The engineering drawing specifications of the new All-Poly Tibial implants were compared to the equivalent engineering drawing specifications of the predicate systems. This review demonstrated that the new All-Poly Tibial implants were equivalent to their predicate devices in both implant geometry and material. Next, analyses of the mechanical properties of the All-Poly Tibial Baseplate were completed to determine if these new Ultracongruent tibial components would fall within the scope of previously completed verification testing. The new All-Poly Tibial implants do not create a new worst- case for mechanical, cleaning, sterilization, or sterile packaging, and therefore fall within the scope of the equivalent verification testing completed for the predicate devices. Comparisons of the device geometry and articulating surface that the device performance properties, including Range of Motion and Constraint, Component Interlock Strength / Disassembly, Contact Area and Stress, and Wear Resistance are equivalent to the previously cleared predicate devices.

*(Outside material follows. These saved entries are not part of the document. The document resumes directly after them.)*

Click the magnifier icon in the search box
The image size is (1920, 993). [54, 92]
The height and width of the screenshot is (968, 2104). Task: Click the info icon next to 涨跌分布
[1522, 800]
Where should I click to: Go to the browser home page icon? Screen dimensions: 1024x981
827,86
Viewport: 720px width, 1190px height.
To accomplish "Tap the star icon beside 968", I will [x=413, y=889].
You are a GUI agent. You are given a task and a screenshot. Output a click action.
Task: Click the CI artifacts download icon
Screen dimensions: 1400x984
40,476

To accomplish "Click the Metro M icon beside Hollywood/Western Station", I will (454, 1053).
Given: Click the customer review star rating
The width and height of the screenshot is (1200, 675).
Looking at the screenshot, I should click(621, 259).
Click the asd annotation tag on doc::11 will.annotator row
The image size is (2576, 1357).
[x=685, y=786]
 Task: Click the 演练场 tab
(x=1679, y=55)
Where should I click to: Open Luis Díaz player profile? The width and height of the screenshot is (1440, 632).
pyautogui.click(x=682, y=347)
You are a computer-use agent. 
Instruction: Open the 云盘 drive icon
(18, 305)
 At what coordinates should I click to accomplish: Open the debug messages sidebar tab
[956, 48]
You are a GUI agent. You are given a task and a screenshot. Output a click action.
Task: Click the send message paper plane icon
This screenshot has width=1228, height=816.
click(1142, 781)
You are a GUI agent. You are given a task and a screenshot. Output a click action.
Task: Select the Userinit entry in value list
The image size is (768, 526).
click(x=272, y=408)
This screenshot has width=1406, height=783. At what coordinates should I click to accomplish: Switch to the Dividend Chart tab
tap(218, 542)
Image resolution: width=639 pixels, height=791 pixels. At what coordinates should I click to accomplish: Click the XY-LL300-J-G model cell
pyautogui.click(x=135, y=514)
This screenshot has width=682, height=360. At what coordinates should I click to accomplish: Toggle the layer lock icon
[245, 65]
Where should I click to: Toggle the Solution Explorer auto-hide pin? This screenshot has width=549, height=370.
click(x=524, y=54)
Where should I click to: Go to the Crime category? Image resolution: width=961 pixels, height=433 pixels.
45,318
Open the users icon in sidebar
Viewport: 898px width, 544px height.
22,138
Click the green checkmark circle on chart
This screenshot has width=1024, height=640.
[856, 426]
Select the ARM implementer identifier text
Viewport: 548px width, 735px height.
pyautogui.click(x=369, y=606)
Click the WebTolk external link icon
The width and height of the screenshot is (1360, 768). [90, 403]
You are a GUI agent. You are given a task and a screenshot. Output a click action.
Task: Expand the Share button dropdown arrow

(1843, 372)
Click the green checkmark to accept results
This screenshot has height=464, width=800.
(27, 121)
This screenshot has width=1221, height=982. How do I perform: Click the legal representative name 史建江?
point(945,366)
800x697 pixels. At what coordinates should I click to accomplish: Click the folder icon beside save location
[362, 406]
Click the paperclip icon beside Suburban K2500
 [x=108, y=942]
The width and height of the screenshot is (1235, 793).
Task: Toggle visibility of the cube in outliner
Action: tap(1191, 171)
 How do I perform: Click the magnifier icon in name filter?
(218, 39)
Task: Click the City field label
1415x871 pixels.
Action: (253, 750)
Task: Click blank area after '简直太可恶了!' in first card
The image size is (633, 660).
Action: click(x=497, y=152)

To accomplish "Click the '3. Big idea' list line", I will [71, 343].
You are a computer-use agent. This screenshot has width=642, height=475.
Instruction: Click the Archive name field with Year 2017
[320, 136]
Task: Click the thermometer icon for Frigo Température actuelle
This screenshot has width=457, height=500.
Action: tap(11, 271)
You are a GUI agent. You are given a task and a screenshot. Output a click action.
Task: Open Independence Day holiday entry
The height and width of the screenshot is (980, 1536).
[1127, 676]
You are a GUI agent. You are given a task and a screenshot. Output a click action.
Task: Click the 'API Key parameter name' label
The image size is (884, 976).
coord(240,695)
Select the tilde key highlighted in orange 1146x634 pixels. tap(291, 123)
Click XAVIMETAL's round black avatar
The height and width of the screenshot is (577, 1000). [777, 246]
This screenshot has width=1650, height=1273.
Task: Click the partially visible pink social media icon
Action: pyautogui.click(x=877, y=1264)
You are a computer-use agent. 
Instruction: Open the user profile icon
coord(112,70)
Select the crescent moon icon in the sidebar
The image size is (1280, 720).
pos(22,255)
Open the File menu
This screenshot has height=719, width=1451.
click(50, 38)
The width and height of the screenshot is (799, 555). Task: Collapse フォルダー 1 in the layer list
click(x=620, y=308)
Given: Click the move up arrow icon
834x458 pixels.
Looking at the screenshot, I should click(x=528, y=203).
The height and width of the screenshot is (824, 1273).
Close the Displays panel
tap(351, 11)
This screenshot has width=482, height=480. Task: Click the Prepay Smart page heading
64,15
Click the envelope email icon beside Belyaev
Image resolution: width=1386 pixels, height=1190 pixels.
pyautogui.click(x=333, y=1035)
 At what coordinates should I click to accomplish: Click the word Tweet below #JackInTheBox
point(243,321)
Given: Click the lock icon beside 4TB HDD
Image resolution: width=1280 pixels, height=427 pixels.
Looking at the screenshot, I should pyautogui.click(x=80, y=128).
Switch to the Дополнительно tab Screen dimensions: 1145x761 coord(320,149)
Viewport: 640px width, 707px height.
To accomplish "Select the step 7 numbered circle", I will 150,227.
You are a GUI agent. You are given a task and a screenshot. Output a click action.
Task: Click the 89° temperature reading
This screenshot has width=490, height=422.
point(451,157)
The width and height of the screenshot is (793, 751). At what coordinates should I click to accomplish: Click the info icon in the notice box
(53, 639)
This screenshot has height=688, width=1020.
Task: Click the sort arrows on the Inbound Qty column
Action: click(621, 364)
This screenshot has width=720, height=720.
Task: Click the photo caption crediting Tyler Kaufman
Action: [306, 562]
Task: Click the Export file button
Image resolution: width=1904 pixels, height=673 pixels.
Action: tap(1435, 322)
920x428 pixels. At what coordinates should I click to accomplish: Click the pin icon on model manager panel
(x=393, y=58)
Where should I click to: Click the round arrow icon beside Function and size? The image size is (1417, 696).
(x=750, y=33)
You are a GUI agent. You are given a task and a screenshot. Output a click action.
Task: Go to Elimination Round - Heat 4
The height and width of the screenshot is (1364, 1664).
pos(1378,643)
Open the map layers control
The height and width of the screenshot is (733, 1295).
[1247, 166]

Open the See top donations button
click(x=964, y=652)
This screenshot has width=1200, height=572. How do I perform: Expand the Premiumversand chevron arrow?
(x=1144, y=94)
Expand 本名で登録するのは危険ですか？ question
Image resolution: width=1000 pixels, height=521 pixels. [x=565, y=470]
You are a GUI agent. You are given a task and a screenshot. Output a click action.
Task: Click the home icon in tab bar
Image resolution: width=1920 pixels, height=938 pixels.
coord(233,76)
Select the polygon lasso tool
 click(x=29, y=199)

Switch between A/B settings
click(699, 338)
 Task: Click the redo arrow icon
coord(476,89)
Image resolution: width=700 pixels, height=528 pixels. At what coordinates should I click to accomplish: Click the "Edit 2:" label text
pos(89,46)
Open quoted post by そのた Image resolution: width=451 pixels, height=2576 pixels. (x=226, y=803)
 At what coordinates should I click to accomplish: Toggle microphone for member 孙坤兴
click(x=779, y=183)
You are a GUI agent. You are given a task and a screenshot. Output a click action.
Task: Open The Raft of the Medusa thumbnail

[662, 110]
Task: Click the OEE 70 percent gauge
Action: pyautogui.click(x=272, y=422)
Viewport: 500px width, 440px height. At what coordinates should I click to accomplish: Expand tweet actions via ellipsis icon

Finally, a similar comparative analysis was completed to determine if the new All-Poly tibial implants fall within the scope of previously completed validation testing and confirmed that the implantation process, surgical technique, and implant stability/performance will be identical to the existing predicate device counterparts and that additional clinical simulation or other validation activities are not necessary.
Since the new All-Poly Tibial Implants fall within the scope of all relevant verification testing, the evaluation is acceptable to demonstrate the subject Ultracongruent and Medial Congruents do not raise different questions of safety and effectiveness and are substantially equivalent to the predicate devices.